On top of this, the Reagan and Bush administration decreased spending to subsidize cities, proving the shift in the federal government’s support for basic urban programs which had exaggerated the rates of unemployment and social organization in the inner-city neighborhoods (Wilson 1996: 194). Even after racial discrimination became illegal in the 1960s, suburbs diversified among race rather than class, as zoning laws and discriminatory land-use kept blacks out of suburbs because they didn’t allow the construction of apartment buildings or low-income housing (Wilson 1996: 193).

Economic detour can be traced back to the fact that blacks have never been in control of the means of production. For blacks wanting to start their own businesses, which would in turn make them able to generate more assets, it has been hard. Even while other people of color have been able to successfully own and run their own businesses, people fail to patronize black businesses. On top of not being able to own their own businesses, blacks have also had to face to the employers who still maintain negative racial attitudes towards blacks during hiring processes, especially involving inner-city residents (Oliver & Shapiro 1995: 198).

More than nine-tenths of white parents (91 percent) surveyed hold assets compared to fewer than two-thirds of black parents (94 percent (Shapiro 2003: 81). Among families with positive assets, the financial capacities of the parents of white families are four times greater than those of the parents of black families (Shapiro 2003: 83). Half of all whites come from families with the ability to deliver head-start assistance versus only a fifth of blacks (Shapiro 2003: 84).

Cultural capital is yet another form of inheritance that allows families with ample assets to pass along nonmonetary benefits to their children that give them a competitive edge in school, the job market, and other areas. Cultural capital is typically found where wealth is high (Shapiro 2003: 85). Over the lifetime, whites’ inheritances are on average seven times larger than blacks’ inheritances. Black boomers will inherit 13 cents for every dollar inherited by white boomers.

The legacy of grandparents of black baby boomers, who lived and toiled under harsh discrimination and glaringly different conditions, did not include financial resources. We see a glimpse of the racial reality of two generations ago continuing to impose and structure differences onto the present generation of young adults and a generation of children still coming up. Post World War II economic prosperity benefited whites substantially, whereas blacks still faced discrimination in the work place, therefore they were unable to really save any money.

Deindustrialization in the post-World War II period had a profound effect on people living these cities.

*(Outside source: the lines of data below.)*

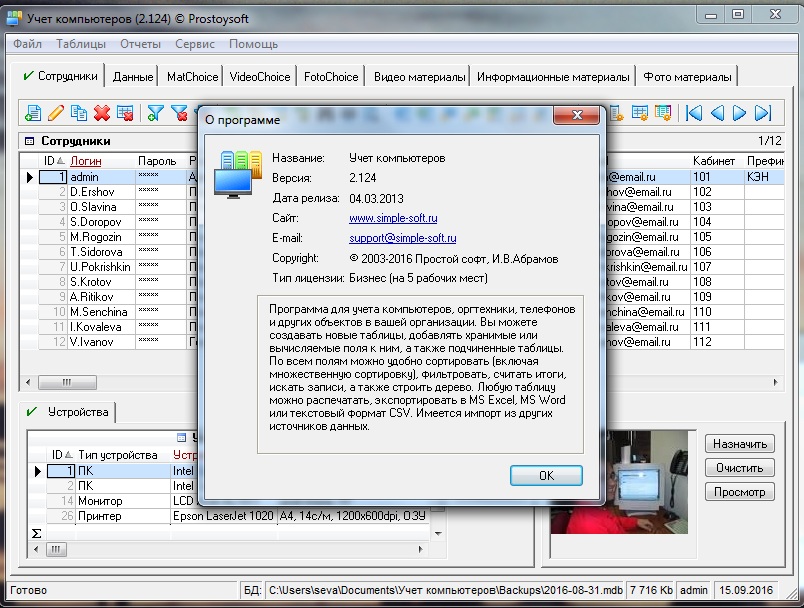The image size is (804, 608).
Task: Jump to last record navigation icon
Action: click(x=763, y=113)
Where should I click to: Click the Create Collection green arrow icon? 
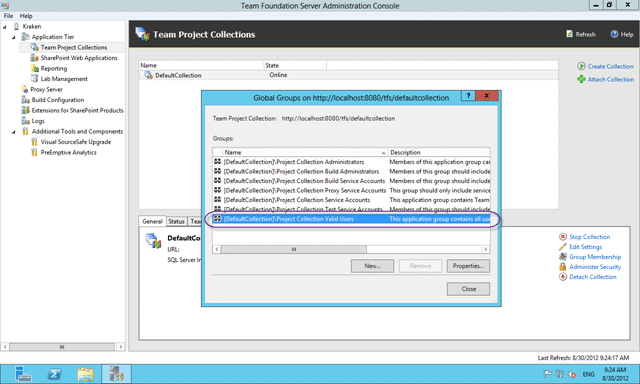(581, 66)
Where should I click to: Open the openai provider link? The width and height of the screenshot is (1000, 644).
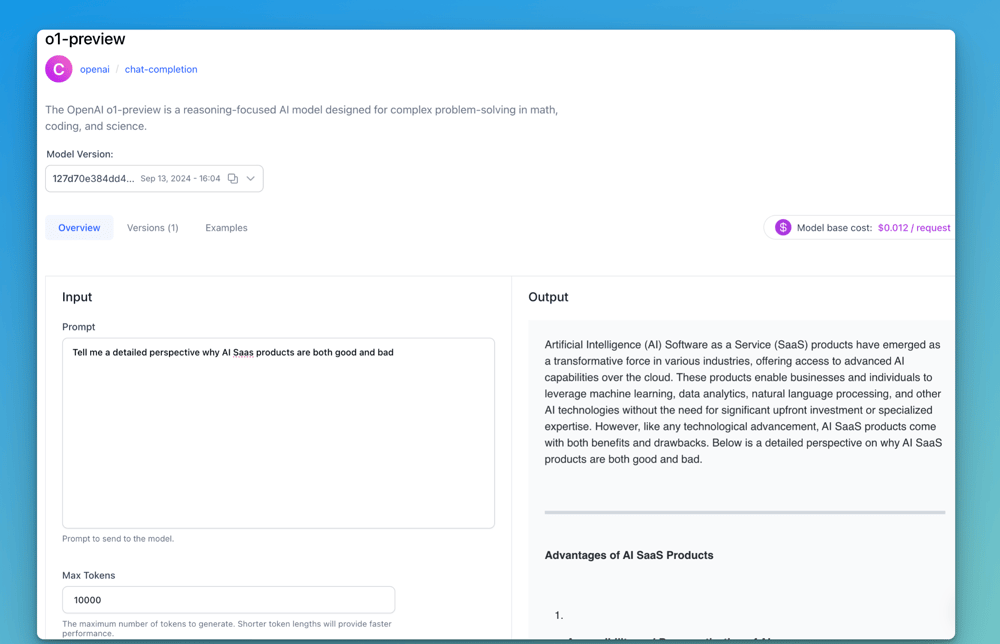95,70
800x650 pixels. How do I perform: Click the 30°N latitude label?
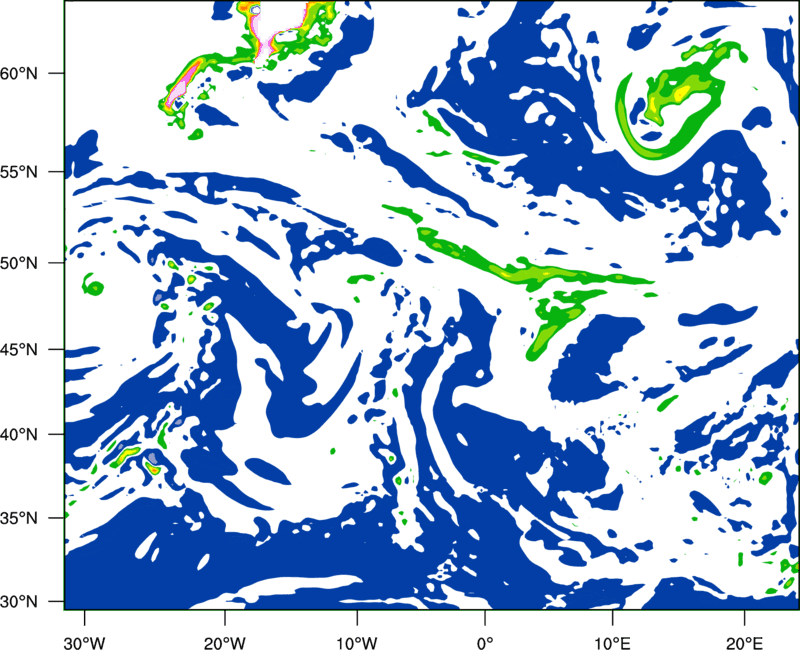point(19,602)
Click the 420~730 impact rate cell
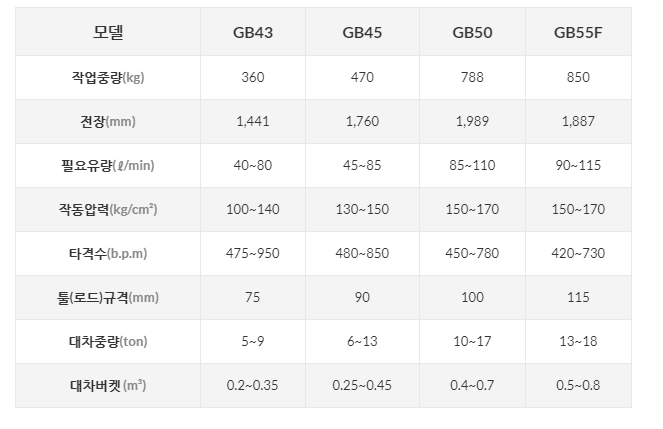Screen dimensions: 663x429 pyautogui.click(x=578, y=253)
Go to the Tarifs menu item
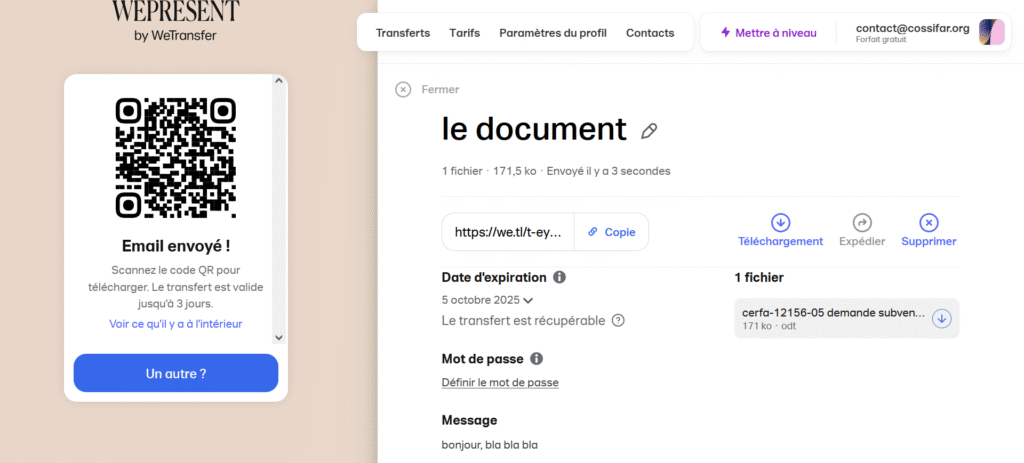 [464, 33]
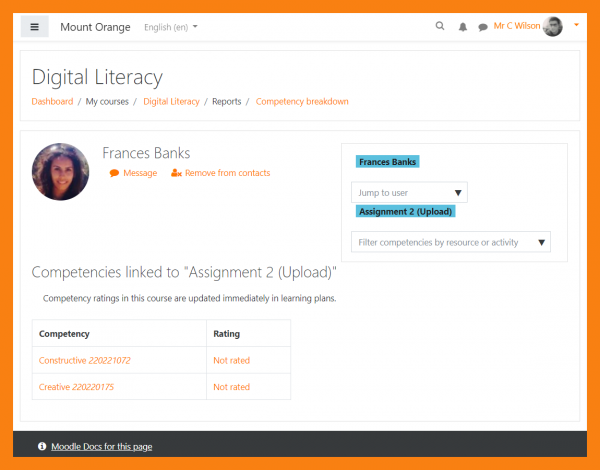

Many who had worked in manufacturing plants lost their jobs as plants closed and moved their operations in the South, overseas, or elsewhere. These people were forced to find other types of employments, and some became poor (Iceland 2003: 109). Building of low-income projects in already poor inner-city neighborhoods in the post-World War II period, contributed to poverty concentration. Residential segregation interacting with economic change and social alienation, played a key role in the perpetuation of concentrated poverty.

National black unemployment is officially above 15 percent and rising while white unemployment is 7. 6 percent (Wright 2012: 142). Because the tactics for maintaining systemic white privilege changed in the 1960s, the rationalizations for explaining racial inequality changed, too. Whereas Jim Crow racism explained blacks’ social standing as the product of their imputed biological and moral inferiority, color-blind racism explains it as the product of market dynamics, naturally occurring phenomena, and presumed cultural deficiencies (Bonilla-Silva 170).